---------- Data shown
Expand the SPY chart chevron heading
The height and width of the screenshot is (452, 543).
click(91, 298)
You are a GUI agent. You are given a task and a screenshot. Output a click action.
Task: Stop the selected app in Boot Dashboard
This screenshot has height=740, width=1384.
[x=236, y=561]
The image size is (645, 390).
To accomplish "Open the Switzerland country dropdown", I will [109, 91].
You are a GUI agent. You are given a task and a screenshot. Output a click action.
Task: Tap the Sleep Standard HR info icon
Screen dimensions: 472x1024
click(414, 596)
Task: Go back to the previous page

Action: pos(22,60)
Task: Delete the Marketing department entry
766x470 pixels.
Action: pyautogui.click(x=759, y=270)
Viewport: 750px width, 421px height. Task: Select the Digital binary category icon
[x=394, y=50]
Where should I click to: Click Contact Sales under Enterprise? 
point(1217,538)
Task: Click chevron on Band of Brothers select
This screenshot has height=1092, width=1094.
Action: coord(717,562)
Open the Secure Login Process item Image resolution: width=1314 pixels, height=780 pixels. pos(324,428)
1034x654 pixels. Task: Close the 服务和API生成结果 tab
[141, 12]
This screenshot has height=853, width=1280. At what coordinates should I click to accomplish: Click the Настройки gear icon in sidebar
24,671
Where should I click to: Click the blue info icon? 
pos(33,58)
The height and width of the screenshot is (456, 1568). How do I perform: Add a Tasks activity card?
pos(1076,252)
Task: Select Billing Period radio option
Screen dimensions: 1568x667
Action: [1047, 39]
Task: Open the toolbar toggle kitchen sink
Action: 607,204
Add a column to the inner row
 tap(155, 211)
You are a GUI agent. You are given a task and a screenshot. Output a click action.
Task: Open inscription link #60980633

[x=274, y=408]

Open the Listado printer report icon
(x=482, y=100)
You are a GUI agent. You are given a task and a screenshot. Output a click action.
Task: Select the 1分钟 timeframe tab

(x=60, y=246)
--------------------
What to produce:
Please transcribe the listing in full. Keep each line exact.

Answer below:
Expand the SPY chart chevron heading
The height and width of the screenshot is (452, 543).
click(91, 298)
You are a GUI agent. You are given a task and a screenshot. Output a click action.
Task: Stop the selected app in Boot Dashboard
This screenshot has height=740, width=1384.
[x=236, y=561]
The image size is (645, 390).
To accomplish "Open the Switzerland country dropdown", I will [109, 91].
You are a GUI agent. You are given a task and a screenshot. Output a click action.
Task: Tap the Sleep Standard HR info icon
Screen dimensions: 472x1024
click(414, 596)
Task: Go back to the previous page

Action: pos(22,60)
Task: Delete the Marketing department entry
766x470 pixels.
Action: pyautogui.click(x=759, y=270)
Viewport: 750px width, 421px height. Task: Select the Digital binary category icon
[x=394, y=50]
Where should I click to: Click Contact Sales under Enterprise? 
point(1217,538)
Task: Click chevron on Band of Brothers select
This screenshot has height=1092, width=1094.
Action: coord(717,562)
Open the Secure Login Process item Image resolution: width=1314 pixels, height=780 pixels. pos(324,428)
1034x654 pixels. Task: Close the 服务和API生成结果 tab
[141, 12]
This screenshot has height=853, width=1280. At what coordinates should I click to accomplish: Click the Настройки gear icon in sidebar
24,671
Where should I click to: Click the blue info icon? 
pos(33,58)
The height and width of the screenshot is (456, 1568). How do I perform: Add a Tasks activity card?
pos(1076,252)
Task: Select Billing Period radio option
Screen dimensions: 1568x667
Action: [1047, 39]
Task: Open the toolbar toggle kitchen sink
Action: 607,204
Add a column to the inner row
 tap(155, 211)
You are a GUI agent. You are given a task and a screenshot. Output a click action.
Task: Open inscription link #60980633

[x=274, y=408]

Open the Listado printer report icon
(x=482, y=100)
You are a GUI agent. You are given a task and a screenshot. Output a click action.
Task: Select the 1分钟 timeframe tab

(x=60, y=246)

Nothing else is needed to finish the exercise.